ようやく復帰の目処が立ったのは、今年の春になってからだった。
実戦からは1年以上遠ざかっており、まだまだ万全というわけではない。それでも全日本選考会でレース復帰を果たし、前田は走れる喜びを噛み締めるかのように1万mを走った。
「だいぶ期間が開いたので、(1年前の)日本選手権の時の感覚とは全く違う。でも、過去の自分ばかりを気にしていたら、たぶんしんどくなってしまうので、また新しく一からという形で、これから頑張りたい」
復帰レースでもその才能の片鱗を見せたが、本領を発揮するのはこれからだ。
前田も慎重を期す構えなのだろう。
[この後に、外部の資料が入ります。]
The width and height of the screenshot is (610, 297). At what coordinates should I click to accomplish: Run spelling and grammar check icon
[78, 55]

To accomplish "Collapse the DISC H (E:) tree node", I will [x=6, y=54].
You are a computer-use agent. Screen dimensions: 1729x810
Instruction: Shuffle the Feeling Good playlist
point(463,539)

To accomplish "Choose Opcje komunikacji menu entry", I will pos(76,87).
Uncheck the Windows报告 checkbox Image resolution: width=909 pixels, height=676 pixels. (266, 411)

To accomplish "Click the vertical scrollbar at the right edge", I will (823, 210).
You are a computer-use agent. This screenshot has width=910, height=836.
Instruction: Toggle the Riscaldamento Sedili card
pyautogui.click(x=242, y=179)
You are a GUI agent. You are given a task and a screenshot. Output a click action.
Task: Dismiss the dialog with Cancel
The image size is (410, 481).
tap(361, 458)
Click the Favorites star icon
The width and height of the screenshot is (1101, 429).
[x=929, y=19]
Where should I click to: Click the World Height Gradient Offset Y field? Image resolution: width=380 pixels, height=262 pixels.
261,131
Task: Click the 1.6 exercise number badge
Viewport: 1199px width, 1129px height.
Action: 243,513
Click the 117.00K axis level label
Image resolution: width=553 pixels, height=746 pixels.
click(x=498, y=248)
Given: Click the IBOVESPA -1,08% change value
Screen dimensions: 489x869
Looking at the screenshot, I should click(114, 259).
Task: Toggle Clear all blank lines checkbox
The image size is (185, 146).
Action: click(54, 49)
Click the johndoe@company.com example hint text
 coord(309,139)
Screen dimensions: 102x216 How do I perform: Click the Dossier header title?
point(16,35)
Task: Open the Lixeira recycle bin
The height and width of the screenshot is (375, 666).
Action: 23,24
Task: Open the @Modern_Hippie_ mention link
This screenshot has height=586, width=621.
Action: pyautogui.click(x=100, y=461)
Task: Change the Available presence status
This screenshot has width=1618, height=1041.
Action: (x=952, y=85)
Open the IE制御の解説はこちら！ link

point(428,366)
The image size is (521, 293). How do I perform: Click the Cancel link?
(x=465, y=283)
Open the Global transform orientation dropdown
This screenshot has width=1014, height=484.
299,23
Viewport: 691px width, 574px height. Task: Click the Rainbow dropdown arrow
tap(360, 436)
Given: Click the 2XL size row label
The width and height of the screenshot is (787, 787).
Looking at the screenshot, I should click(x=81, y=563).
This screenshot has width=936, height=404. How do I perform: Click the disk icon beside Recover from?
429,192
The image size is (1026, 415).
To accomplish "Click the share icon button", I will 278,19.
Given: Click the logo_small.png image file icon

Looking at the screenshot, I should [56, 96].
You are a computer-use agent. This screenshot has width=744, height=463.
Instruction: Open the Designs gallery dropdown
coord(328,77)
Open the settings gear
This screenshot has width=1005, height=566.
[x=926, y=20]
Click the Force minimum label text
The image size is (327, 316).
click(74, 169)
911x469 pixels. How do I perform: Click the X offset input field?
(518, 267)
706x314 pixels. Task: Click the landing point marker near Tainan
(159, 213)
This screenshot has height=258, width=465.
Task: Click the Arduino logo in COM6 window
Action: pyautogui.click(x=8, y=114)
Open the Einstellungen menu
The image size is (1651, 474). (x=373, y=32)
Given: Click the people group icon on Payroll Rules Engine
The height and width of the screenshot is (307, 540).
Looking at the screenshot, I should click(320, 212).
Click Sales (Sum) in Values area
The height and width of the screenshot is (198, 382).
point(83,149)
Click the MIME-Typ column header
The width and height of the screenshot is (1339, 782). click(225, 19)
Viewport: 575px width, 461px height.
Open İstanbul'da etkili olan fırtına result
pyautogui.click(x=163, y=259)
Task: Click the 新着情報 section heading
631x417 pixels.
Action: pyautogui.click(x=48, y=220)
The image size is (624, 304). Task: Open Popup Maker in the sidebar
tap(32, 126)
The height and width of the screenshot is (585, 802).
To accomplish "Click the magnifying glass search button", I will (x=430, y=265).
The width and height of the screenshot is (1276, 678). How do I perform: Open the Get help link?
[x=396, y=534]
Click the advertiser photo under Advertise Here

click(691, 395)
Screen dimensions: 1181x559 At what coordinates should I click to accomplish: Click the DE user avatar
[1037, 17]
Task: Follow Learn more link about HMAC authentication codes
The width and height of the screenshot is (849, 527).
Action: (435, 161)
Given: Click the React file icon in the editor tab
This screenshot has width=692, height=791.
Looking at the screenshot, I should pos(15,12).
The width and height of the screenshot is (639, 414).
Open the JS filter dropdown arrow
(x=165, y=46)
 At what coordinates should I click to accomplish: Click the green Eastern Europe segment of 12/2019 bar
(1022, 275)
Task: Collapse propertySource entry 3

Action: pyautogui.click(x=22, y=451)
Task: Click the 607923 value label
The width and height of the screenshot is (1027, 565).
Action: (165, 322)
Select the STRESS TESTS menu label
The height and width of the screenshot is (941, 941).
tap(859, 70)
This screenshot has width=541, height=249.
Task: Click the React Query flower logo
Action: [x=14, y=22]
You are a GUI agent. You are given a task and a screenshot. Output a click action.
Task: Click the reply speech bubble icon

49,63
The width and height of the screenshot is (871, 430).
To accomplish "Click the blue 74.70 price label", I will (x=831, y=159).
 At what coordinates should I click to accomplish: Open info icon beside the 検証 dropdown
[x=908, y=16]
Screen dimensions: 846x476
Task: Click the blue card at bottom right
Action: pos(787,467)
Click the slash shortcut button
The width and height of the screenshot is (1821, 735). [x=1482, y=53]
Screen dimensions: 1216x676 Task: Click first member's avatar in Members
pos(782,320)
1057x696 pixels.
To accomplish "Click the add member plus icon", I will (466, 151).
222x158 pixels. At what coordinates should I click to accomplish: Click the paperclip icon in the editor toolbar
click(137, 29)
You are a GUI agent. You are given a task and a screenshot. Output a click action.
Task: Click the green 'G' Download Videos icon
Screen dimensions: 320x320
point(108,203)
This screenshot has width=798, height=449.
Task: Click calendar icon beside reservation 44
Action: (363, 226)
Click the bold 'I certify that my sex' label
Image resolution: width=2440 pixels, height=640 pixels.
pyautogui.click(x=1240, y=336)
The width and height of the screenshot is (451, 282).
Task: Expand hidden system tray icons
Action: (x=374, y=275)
目標を問われても、決して大きなことを口にすることはなかった。
「この1年間はチームで出るレースに集中したい。自分のタイムを狙うレースをやらずに、地道にまた一からベースを作り直すという年になると思います。次は箱根予選を目指してしっかりと準備していこうと思っています。
チームの先頭に立って、チームをぐいぐい引っ張るのが自分の役割だと思う。みんなに『前田も頑張っているし、俺らももっと頑張ろう』と思ってもらえるような走りを予選会までの練習でも、予選会でもできたらと思います」
まずは10月。昨年1秒差で涙を飲んだ箱根駅伝予選会で、今度こそチームの力になる覚悟だ。